A certains accusés, le juge leur reproche leur curiosité au moment des faits. Mais, pour eux, ils étaient sur place au hasard et qu’ils ont filmé la foule par « curiosité ».  

C’est le cas de R.M qui était présent lors d’une interview réalisée par un média avec Djamel Bensmail bien avant sa mort. C’est parce qu’il apparaissait derrière le défunt lors de l’entretien avec ce média qu’il a été arrêté. « J’étais de passage et je suis tombé au hasard sur le média entrain d’interviewer Djamel Bensmail. Je me suis alors arrêté pour voir ».

Présumés impliqués dans l’affaire, certains accusés ont assuré qu’ils étaient présents pour calmer la foule et pour sauver le jeune homme lynché jusqu’à la mort.  A.R.S raconte ainsi au juge que lorsque la police l’a vu calmer la foule à l’extérieur, elle lui a demandé de rentrer à l’intérieur du commissariat pour l’aider pour calmer la foule qui s’y trouvait.

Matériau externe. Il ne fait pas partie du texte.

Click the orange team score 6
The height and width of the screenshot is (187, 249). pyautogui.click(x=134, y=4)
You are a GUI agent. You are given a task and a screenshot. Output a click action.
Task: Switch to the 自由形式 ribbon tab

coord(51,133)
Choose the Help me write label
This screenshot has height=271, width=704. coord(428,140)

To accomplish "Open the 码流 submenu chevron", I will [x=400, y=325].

 « A l’extérieur, j’avais réussi à calmer 80% de la foule, mais à l’intérieur du commissariat ce n’était pas la même ambiance. La foule ne m’écoutait pas. J’avais tout essayé, mais je n’ai rien pu changer ». « J’étais le dernier à avoir parlé à Djamel Bensmail et j’étais accompagné du policier qui m’avait sollicité », narre A.R.S.

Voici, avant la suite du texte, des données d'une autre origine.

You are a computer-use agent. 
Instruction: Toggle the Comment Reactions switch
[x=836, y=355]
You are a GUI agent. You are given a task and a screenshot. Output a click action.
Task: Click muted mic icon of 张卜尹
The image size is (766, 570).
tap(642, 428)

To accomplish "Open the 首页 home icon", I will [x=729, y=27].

« J’ai demandé à Djamel Bensmail comment je pourrais l’aider pensant qu’il était venu peut-être chez quelqu’un du village et qu’il va être ainsi sauvé.  Mais affaibli et ensanglanté, il me dit : « tu es seul mon frère, tu ne pourras pas m’aider » », raconte encore A.R.S en insistant d’avoir « fait plus que son possible pour éviter le meurtre ».

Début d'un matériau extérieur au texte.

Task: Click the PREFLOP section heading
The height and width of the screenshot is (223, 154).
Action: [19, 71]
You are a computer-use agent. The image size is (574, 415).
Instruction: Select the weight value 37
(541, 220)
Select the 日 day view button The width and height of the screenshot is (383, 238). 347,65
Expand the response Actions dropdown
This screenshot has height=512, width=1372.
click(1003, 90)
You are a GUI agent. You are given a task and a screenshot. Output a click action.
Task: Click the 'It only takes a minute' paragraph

Un autre présumé a été interrogé sur son appartenance au MAK. L.M, ancien membre de cette organisation, soutient, avant de répondre aux questions du juge, qu’il a été « torturé par les services de sécurité ». « J’étais torturé avec de l’électricité et avec de l’eau et du savon. J’ai même subi une tentative de viol ».

Quant à sa relation avec le MAK, il assure qu’il était un simple militant de base jusqu’à 2020, mais qu’il était convaincu « de l’idée de l’autodétermination » car pour lui, « rien ne marche dans le pays ». « J’étais très loin de la scène du crime. J’aidais les habitants de Ikhlidjen à enterrer leur morts victimes d’incendies », affirme-t-il.

Les auditions se poursuivront ce jeudi avec une autre trentaine d’accusés qui seront appelés à la barre.